» WHAT IS BEING ASKED
In the lines of data below, replace every "Where should I click to" with "Where do I click to", and leave everything else unchanged.

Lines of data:
- - - - -

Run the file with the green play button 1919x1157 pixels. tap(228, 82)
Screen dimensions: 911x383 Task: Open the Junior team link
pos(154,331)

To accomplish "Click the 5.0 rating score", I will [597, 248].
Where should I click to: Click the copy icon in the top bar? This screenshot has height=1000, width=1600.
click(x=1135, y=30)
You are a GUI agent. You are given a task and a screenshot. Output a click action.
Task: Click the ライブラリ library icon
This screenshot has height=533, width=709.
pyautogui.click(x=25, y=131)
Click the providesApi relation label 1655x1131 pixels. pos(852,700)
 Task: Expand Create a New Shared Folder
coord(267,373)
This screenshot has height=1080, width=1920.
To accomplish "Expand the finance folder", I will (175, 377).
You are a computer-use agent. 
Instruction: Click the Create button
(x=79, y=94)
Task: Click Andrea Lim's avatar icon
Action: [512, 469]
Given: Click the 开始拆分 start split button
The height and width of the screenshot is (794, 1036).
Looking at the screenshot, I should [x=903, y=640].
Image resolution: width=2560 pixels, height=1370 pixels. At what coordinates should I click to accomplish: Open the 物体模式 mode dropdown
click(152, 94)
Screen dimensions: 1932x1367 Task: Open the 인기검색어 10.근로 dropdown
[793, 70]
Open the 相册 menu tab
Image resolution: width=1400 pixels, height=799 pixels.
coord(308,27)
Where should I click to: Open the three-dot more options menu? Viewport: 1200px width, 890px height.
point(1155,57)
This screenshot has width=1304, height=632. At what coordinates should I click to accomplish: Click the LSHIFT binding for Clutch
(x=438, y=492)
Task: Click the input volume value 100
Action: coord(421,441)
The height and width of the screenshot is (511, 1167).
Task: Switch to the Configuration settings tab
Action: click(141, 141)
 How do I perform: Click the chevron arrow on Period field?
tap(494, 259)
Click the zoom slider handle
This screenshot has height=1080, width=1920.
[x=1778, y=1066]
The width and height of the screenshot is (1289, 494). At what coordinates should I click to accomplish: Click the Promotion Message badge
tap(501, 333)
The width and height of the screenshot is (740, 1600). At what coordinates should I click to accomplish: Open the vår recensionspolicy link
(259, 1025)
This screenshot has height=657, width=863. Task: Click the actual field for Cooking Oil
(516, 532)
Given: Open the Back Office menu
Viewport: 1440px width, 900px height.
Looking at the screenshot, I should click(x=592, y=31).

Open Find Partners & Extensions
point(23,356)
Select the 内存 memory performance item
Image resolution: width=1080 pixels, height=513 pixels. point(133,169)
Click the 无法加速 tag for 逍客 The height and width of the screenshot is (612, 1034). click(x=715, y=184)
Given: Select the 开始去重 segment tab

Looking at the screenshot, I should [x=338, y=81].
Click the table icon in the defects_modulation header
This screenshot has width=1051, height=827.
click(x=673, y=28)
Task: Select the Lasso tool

- - - - -

» OUTPUT OF THE TASK
Run the file with the green play button 1919x1157 pixels. tap(228, 82)
Screen dimensions: 911x383 Task: Open the Junior team link
pos(154,331)

To accomplish "Click the 5.0 rating score", I will [597, 248].
Where do I click to: Click the copy icon in the top bar? This screenshot has height=1000, width=1600.
click(x=1135, y=30)
You are a GUI agent. You are given a task and a screenshot. Output a click action.
Task: Click the ライブラリ library icon
This screenshot has height=533, width=709.
pyautogui.click(x=25, y=131)
Click the providesApi relation label 1655x1131 pixels. pos(852,700)
 Task: Expand Create a New Shared Folder
coord(267,373)
This screenshot has height=1080, width=1920.
To accomplish "Expand the finance folder", I will (175, 377).
You are a computer-use agent. 
Instruction: Click the Create button
(x=79, y=94)
Task: Click Andrea Lim's avatar icon
Action: [512, 469]
Given: Click the 开始拆分 start split button
The height and width of the screenshot is (794, 1036).
Looking at the screenshot, I should [x=903, y=640].
Image resolution: width=2560 pixels, height=1370 pixels. At what coordinates should I click to accomplish: Open the 物体模式 mode dropdown
click(152, 94)
Screen dimensions: 1932x1367 Task: Open the 인기검색어 10.근로 dropdown
[793, 70]
Open the 相册 menu tab
Image resolution: width=1400 pixels, height=799 pixels.
coord(308,27)
Where do I click to: Open the three-dot more options menu? Viewport: 1200px width, 890px height.
point(1155,57)
This screenshot has width=1304, height=632. At what coordinates should I click to accomplish: Click the LSHIFT binding for Clutch
(x=438, y=492)
Task: Click the input volume value 100
Action: coord(421,441)
The height and width of the screenshot is (511, 1167).
Task: Switch to the Configuration settings tab
Action: click(141, 141)
 How do I perform: Click the chevron arrow on Period field?
tap(494, 259)
Click the zoom slider handle
This screenshot has height=1080, width=1920.
[x=1778, y=1066]
The width and height of the screenshot is (1289, 494). At what coordinates should I click to accomplish: Click the Promotion Message badge
tap(501, 333)
The width and height of the screenshot is (740, 1600). At what coordinates should I click to accomplish: Open the vår recensionspolicy link
(259, 1025)
This screenshot has height=657, width=863. Task: Click the actual field for Cooking Oil
(516, 532)
Given: Open the Back Office menu
Viewport: 1440px width, 900px height.
Looking at the screenshot, I should click(x=592, y=31).

Open Find Partners & Extensions
point(23,356)
Select the 内存 memory performance item
Image resolution: width=1080 pixels, height=513 pixels. point(133,169)
Click the 无法加速 tag for 逍客 The height and width of the screenshot is (612, 1034). click(x=715, y=184)
Given: Select the 开始去重 segment tab

Looking at the screenshot, I should [x=338, y=81].
Click the table icon in the defects_modulation header
This screenshot has width=1051, height=827.
click(x=673, y=28)
Task: Select the Lasso tool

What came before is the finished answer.